**Given records**
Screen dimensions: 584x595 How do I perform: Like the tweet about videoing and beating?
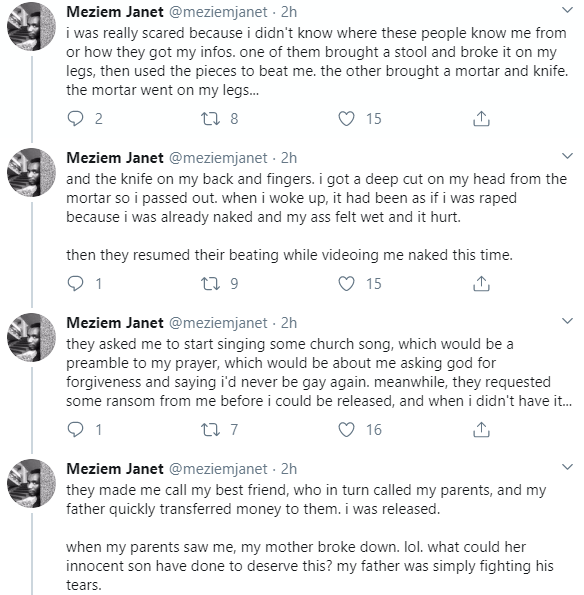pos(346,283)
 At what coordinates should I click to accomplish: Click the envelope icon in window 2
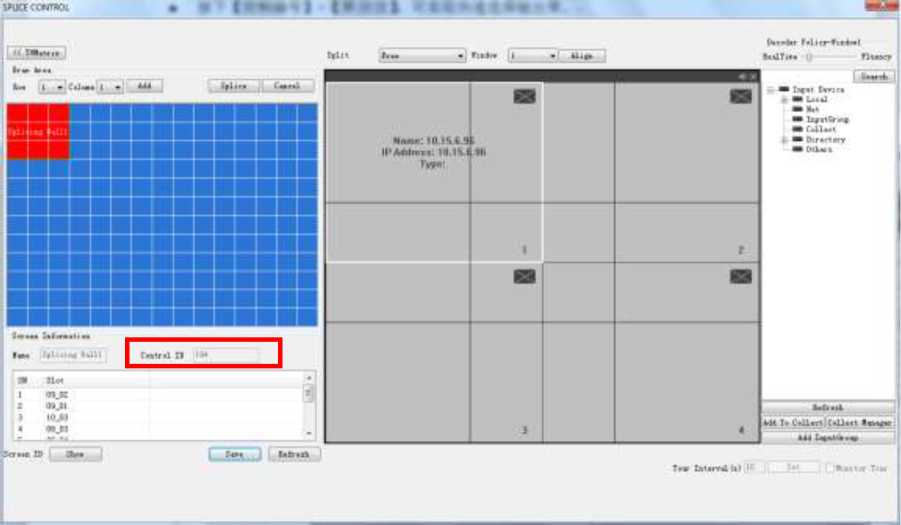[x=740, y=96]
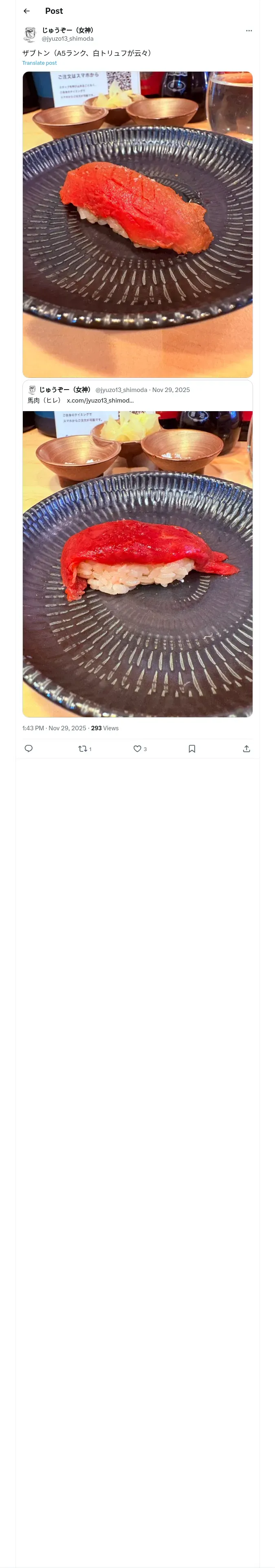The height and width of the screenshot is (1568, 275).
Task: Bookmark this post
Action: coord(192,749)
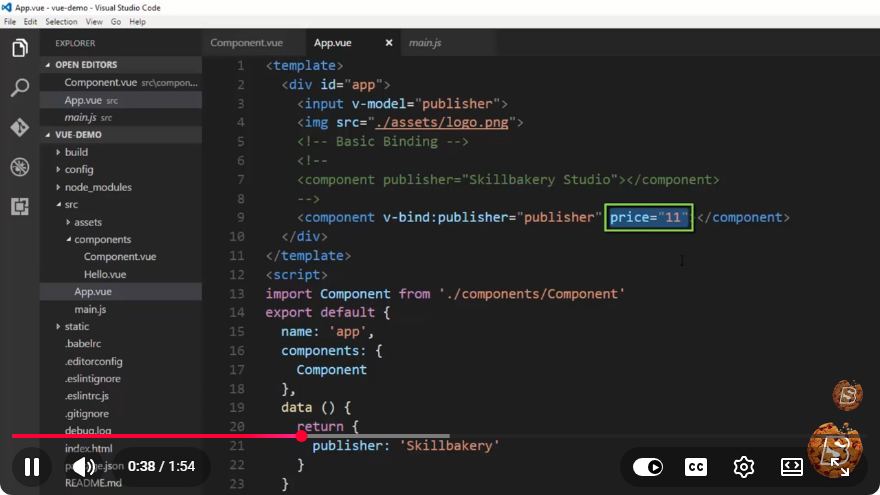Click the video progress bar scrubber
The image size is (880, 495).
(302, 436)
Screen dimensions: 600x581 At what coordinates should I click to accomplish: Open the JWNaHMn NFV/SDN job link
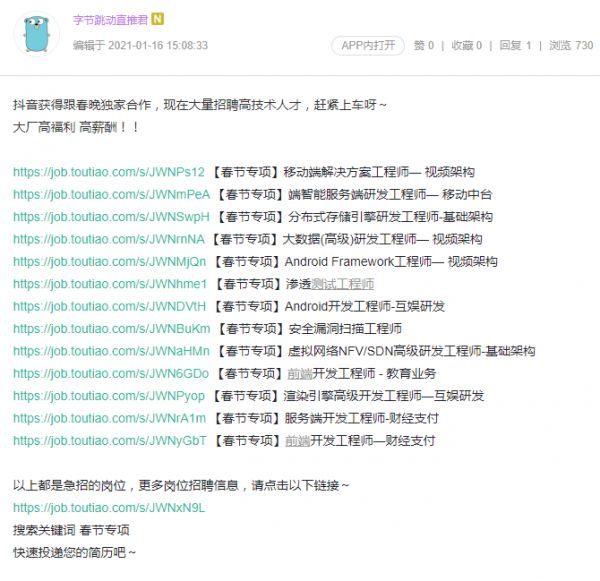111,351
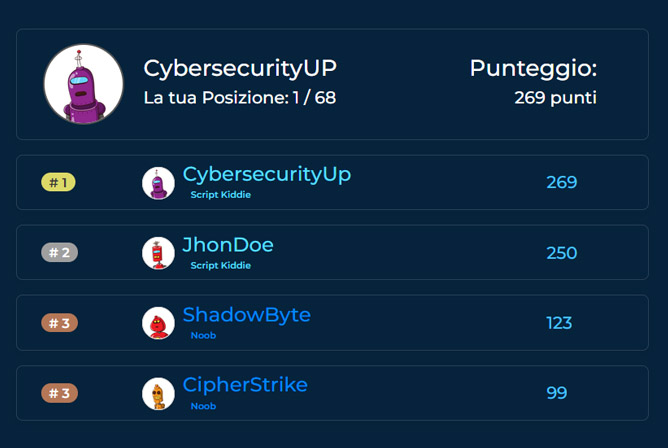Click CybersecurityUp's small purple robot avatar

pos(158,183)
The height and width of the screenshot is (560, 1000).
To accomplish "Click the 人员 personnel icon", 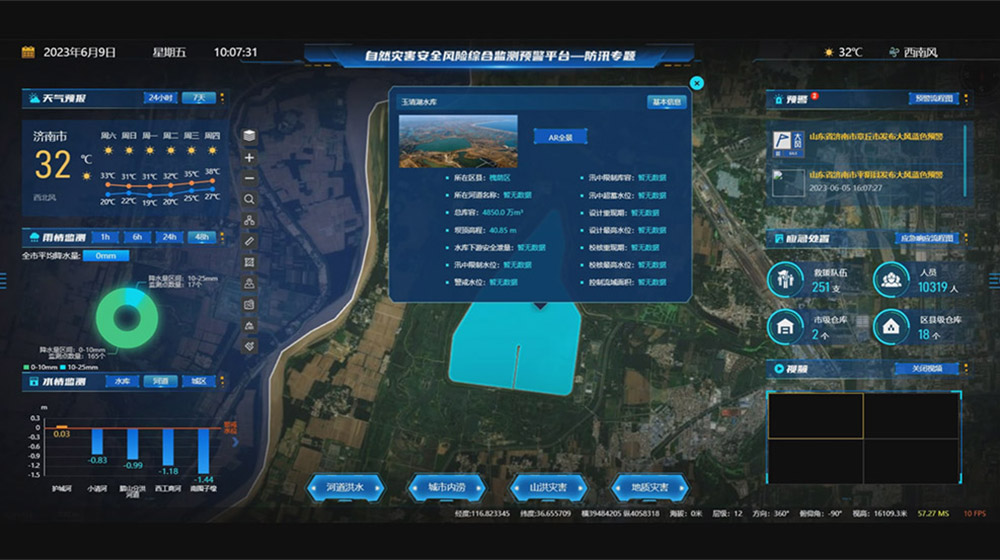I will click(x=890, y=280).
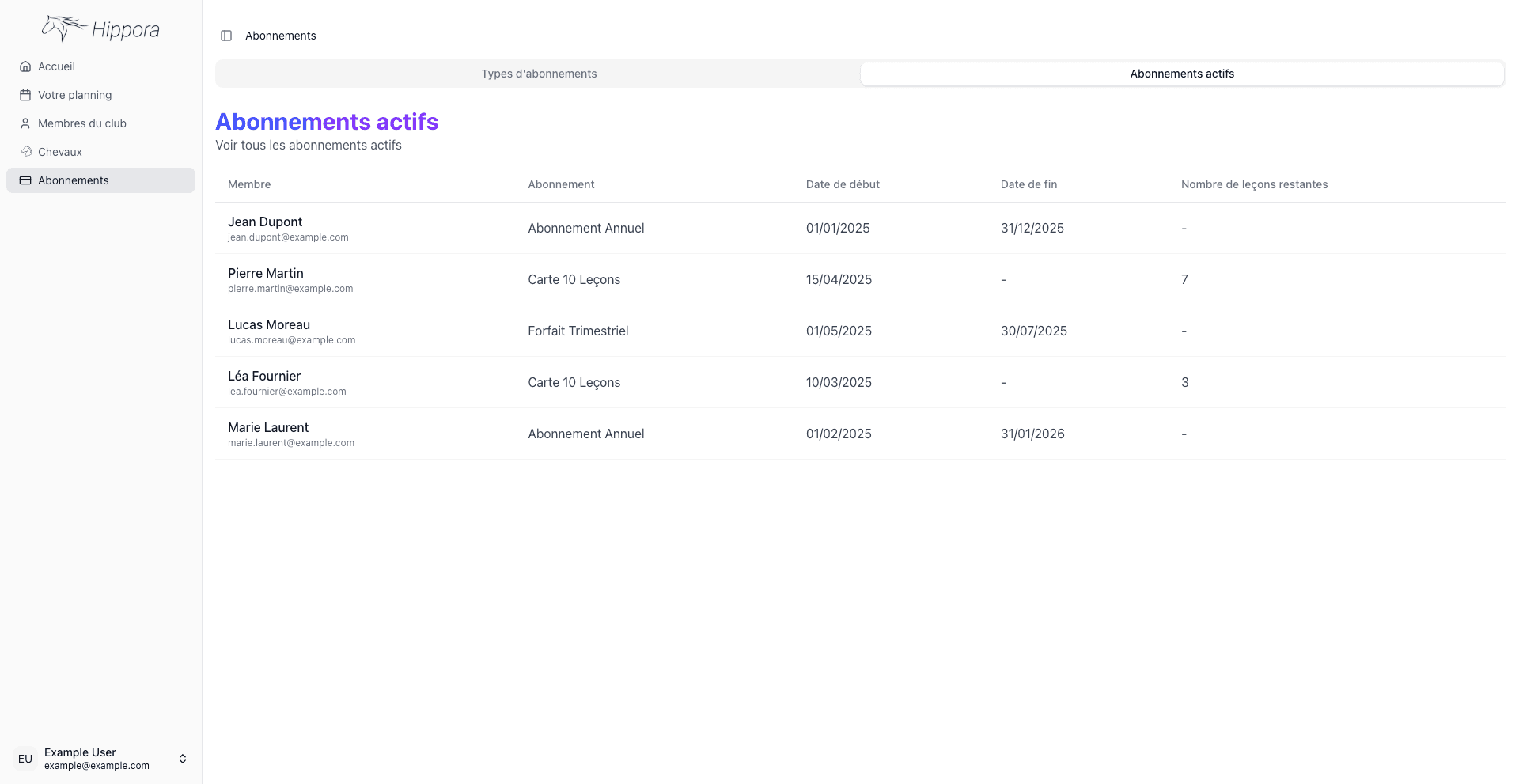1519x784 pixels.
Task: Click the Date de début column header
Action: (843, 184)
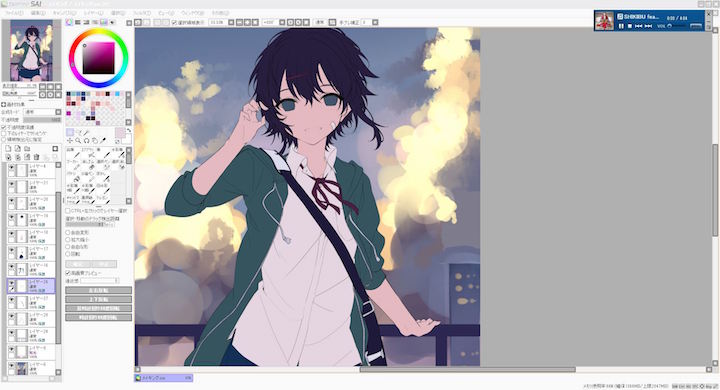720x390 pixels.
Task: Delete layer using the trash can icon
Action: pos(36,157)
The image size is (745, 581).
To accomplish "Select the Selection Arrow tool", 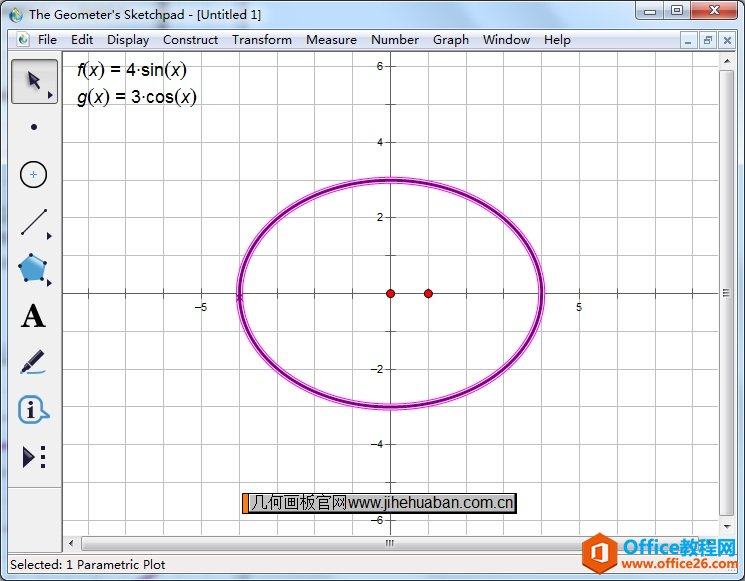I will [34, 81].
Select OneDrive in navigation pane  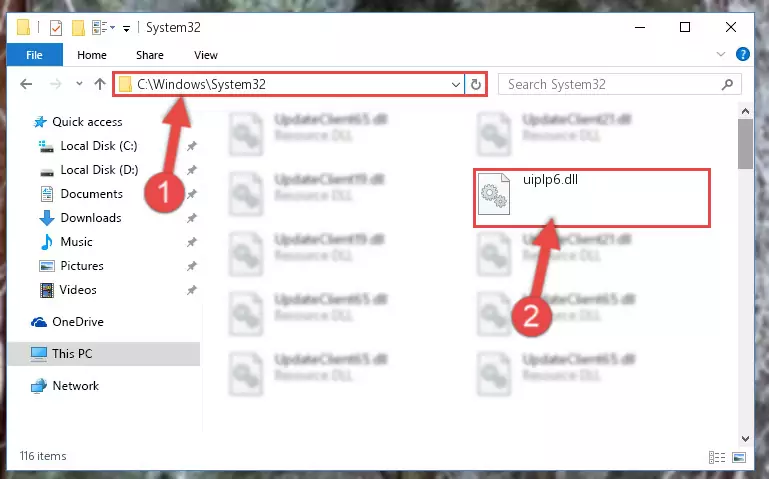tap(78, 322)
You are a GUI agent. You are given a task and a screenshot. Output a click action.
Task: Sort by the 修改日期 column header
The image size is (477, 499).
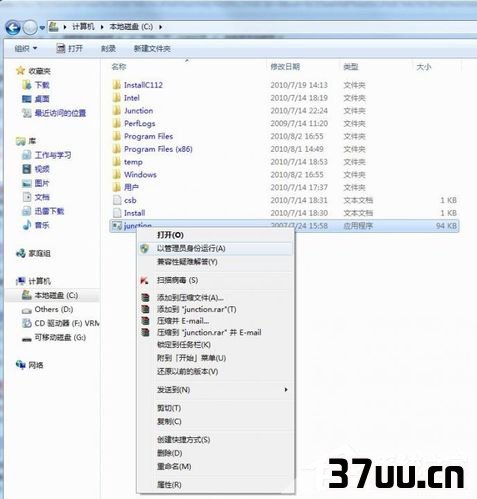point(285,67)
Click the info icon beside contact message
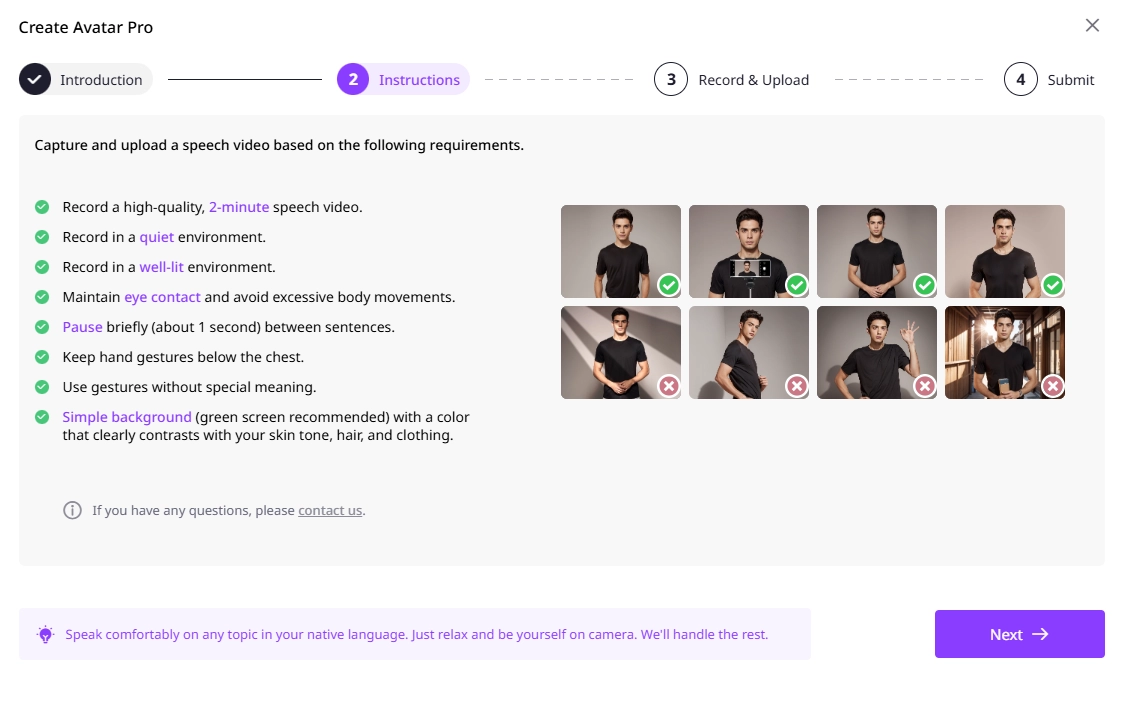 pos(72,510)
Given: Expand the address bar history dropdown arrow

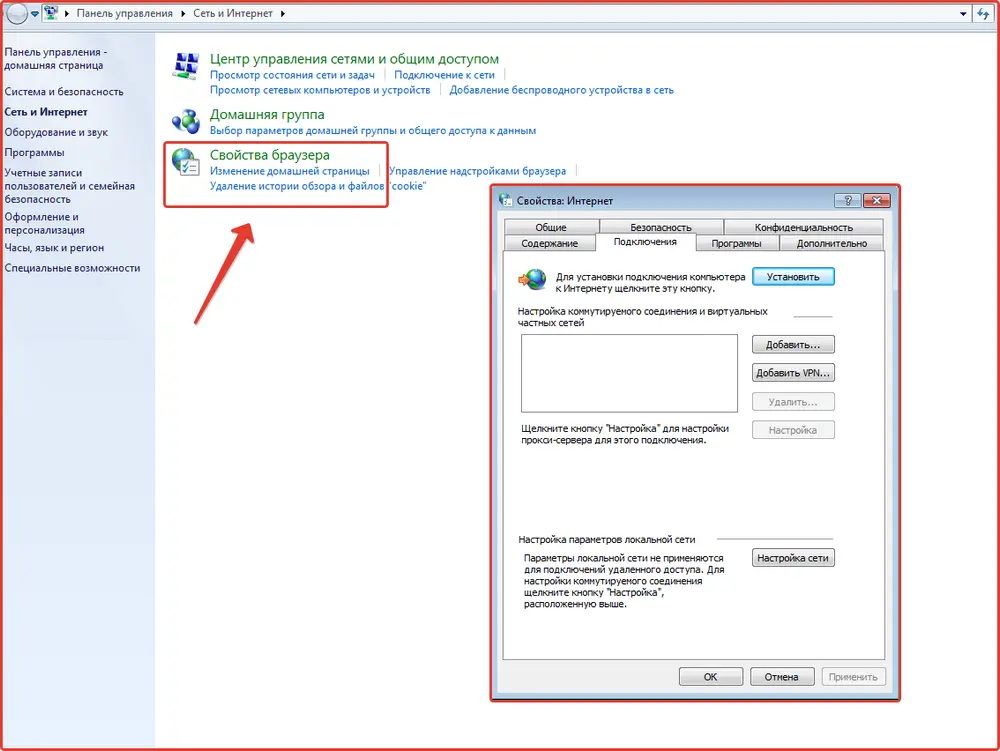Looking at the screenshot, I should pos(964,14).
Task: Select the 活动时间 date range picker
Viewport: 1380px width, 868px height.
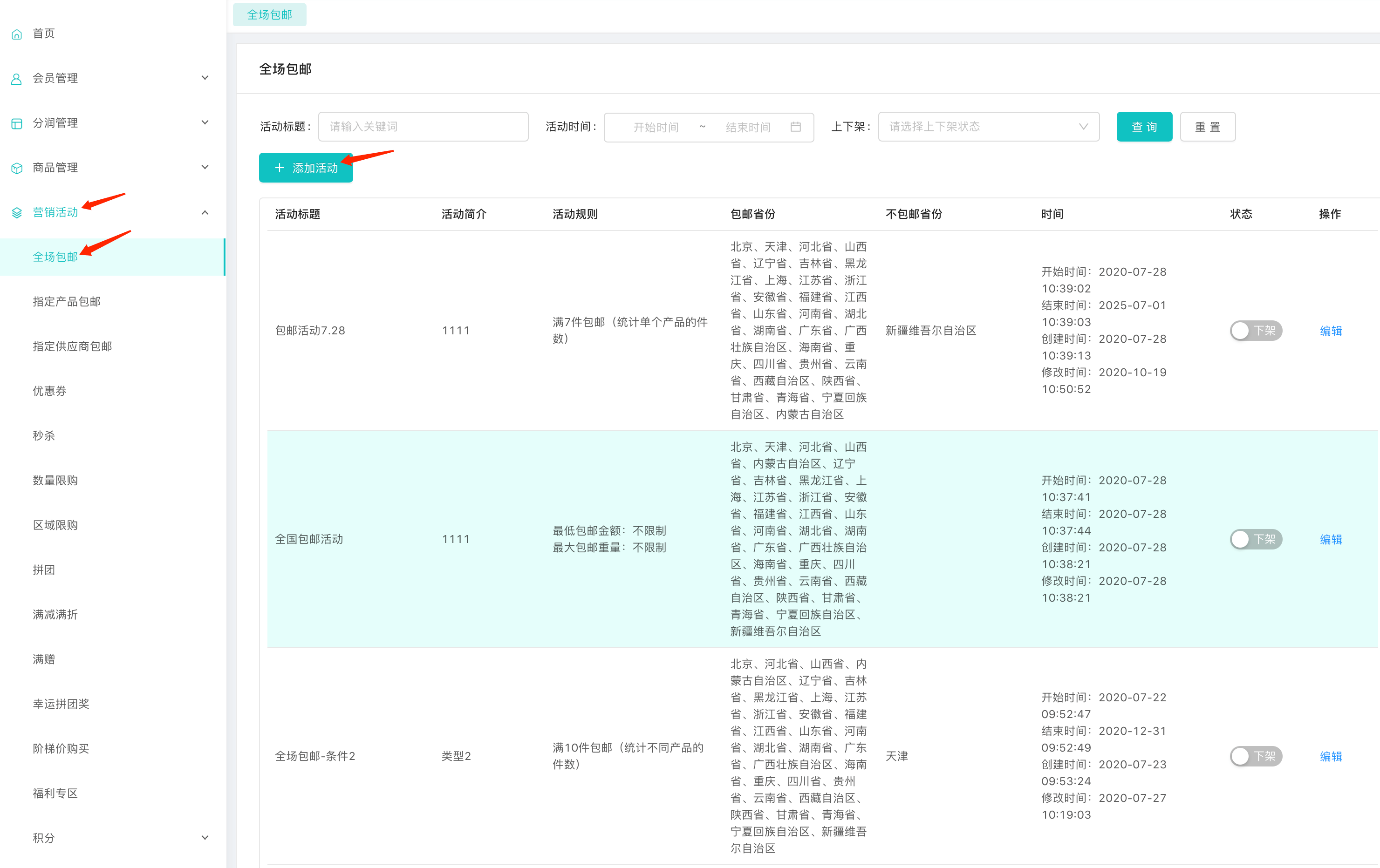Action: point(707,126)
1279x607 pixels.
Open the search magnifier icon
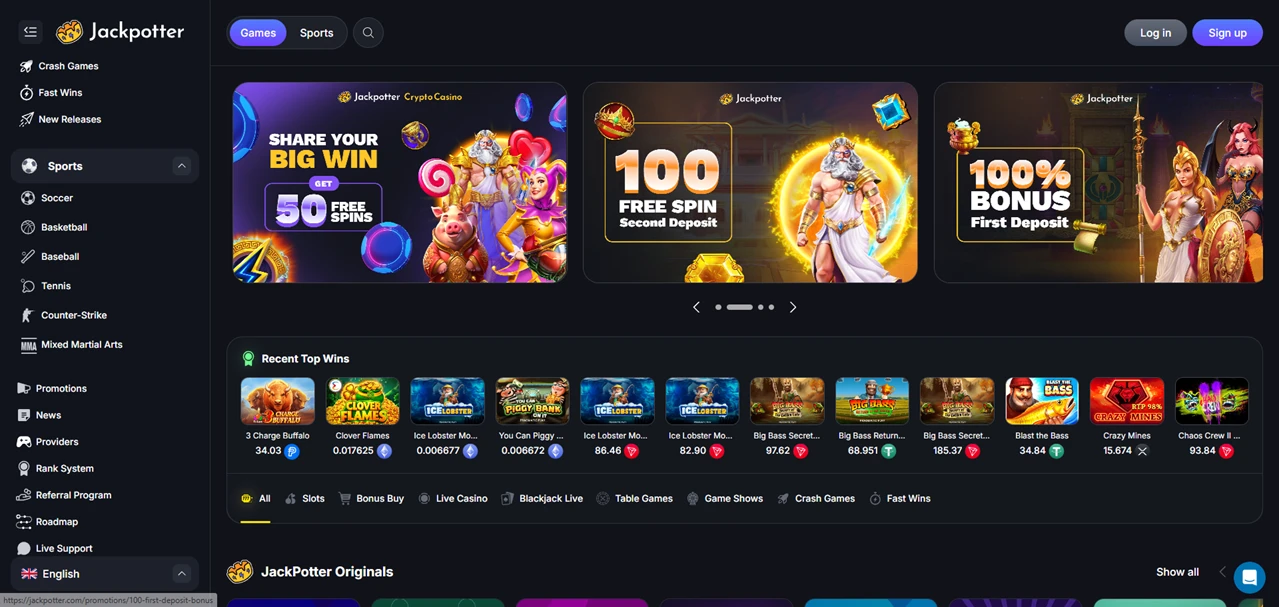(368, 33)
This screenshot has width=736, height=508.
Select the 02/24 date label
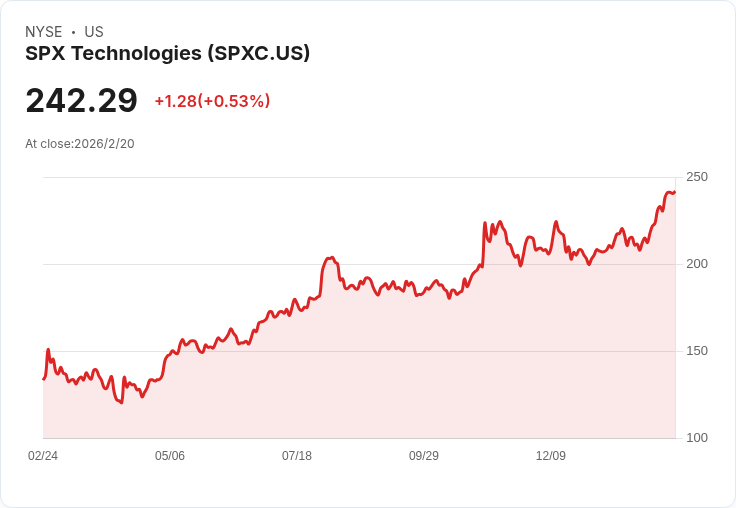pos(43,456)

**Assignment**
Could you reproduce exactly, and only, the lines from the one containing "Given: Expand the" through the end of the records above, both included, while leaving out the pictures?

**Reply to the task**
Given: Expand the address bar history dropdown arrow

Looking at the screenshot, I should pos(964,14).
Task: Select the 活动时间 date range picker
Viewport: 1380px width, 868px height.
Action: point(707,126)
1279x607 pixels.
Open the search magnifier icon
(368, 33)
This screenshot has width=736, height=508.
Select the 02/24 date label
pos(43,456)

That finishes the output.